──────── Extracted entries ────────
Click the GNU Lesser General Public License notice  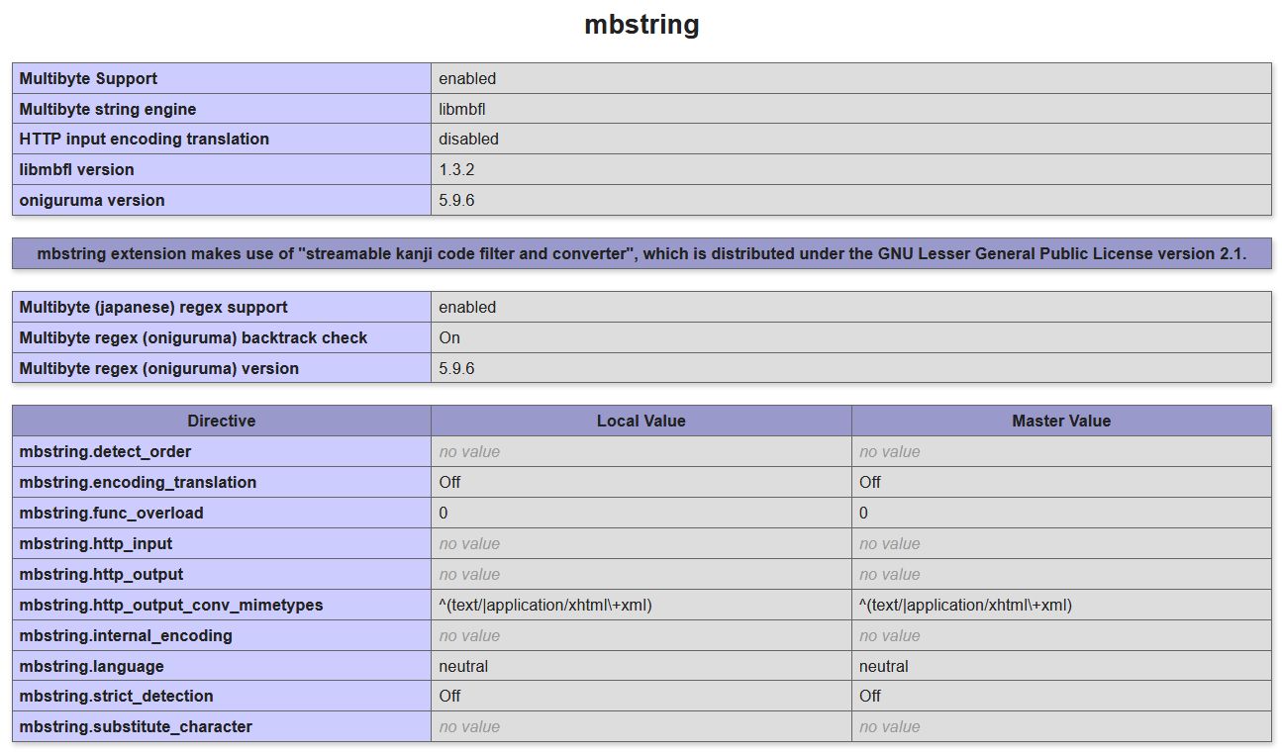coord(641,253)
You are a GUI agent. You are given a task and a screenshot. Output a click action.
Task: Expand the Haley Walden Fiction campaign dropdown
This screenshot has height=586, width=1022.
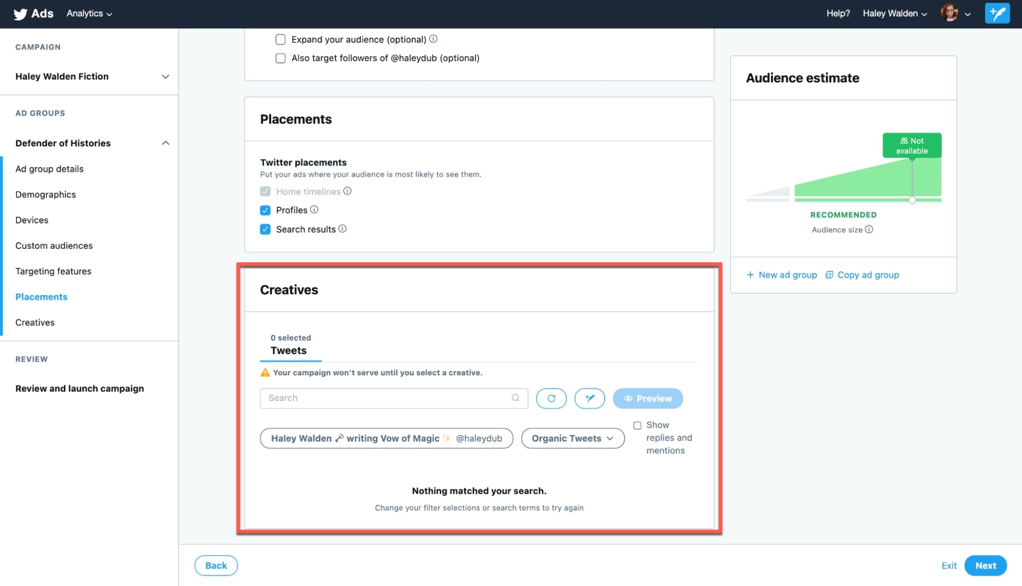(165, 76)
────────
§ Job
Convert the items, starting at the line containing "You are a GUI" and ending at the end of the items, into a JSON list of strings, with one string per line, no blank lines, and the pictures omitted.

§ Response
[
  "You are a GUI agent. You are given a task and a screenshot. Output a click action.",
  "Task: Expand the Haley Walden Fiction campaign dropdown",
  "This screenshot has height=586, width=1022.",
  "(165, 76)"
]